Working data:
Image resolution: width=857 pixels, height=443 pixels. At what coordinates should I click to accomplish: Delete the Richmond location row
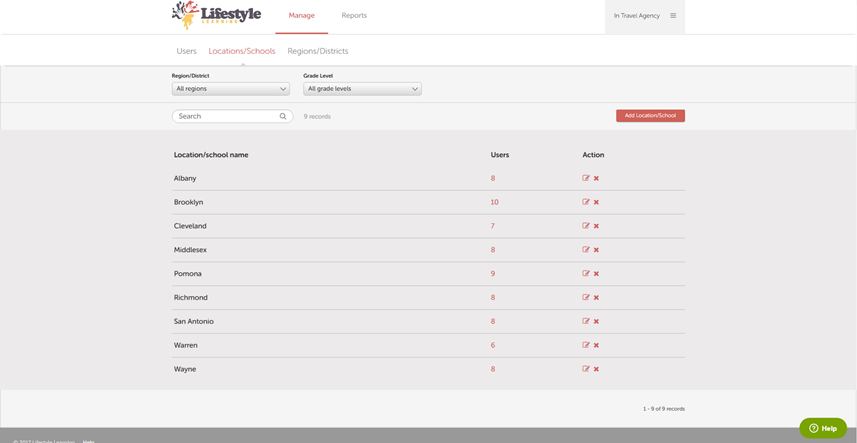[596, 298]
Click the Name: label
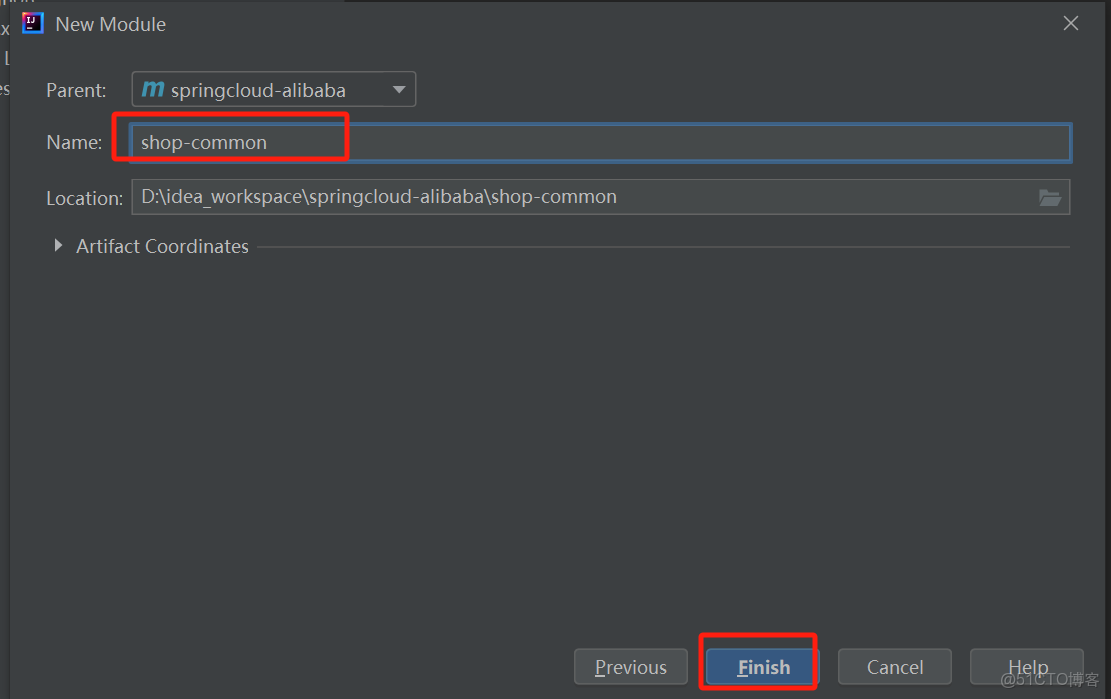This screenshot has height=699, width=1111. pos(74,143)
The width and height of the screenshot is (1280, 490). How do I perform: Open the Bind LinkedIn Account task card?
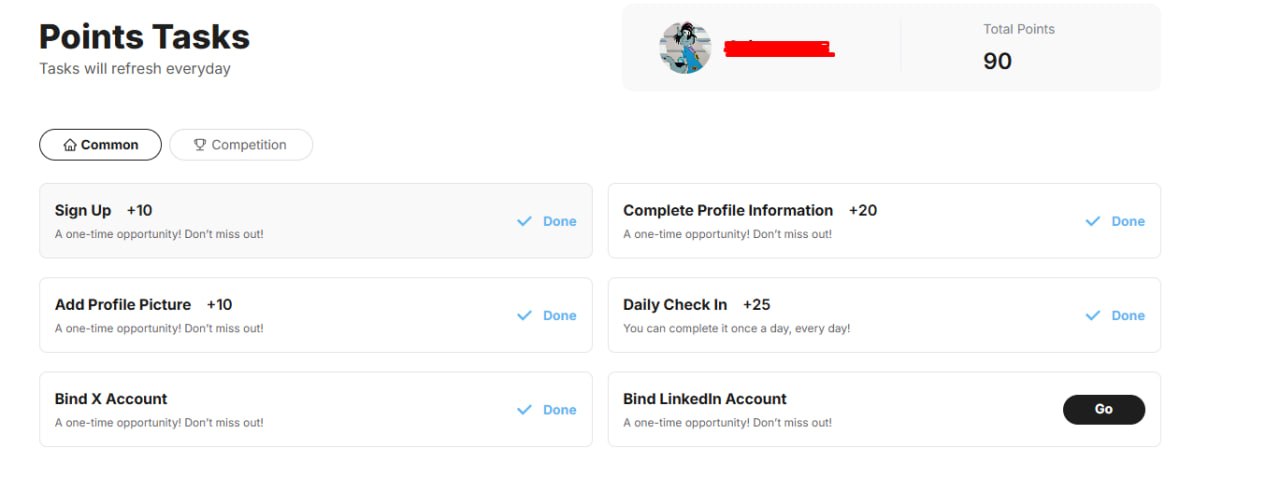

Try it:
Every line from the one bearing "Click the Name: label" through the end of the data above must be output exactly, and no picture may appear.

Answer to this exercise:
Click the Name: label
This screenshot has height=699, width=1111. pos(74,143)
The width and height of the screenshot is (1280, 490). How do I perform: Open the Bind LinkedIn Account task card?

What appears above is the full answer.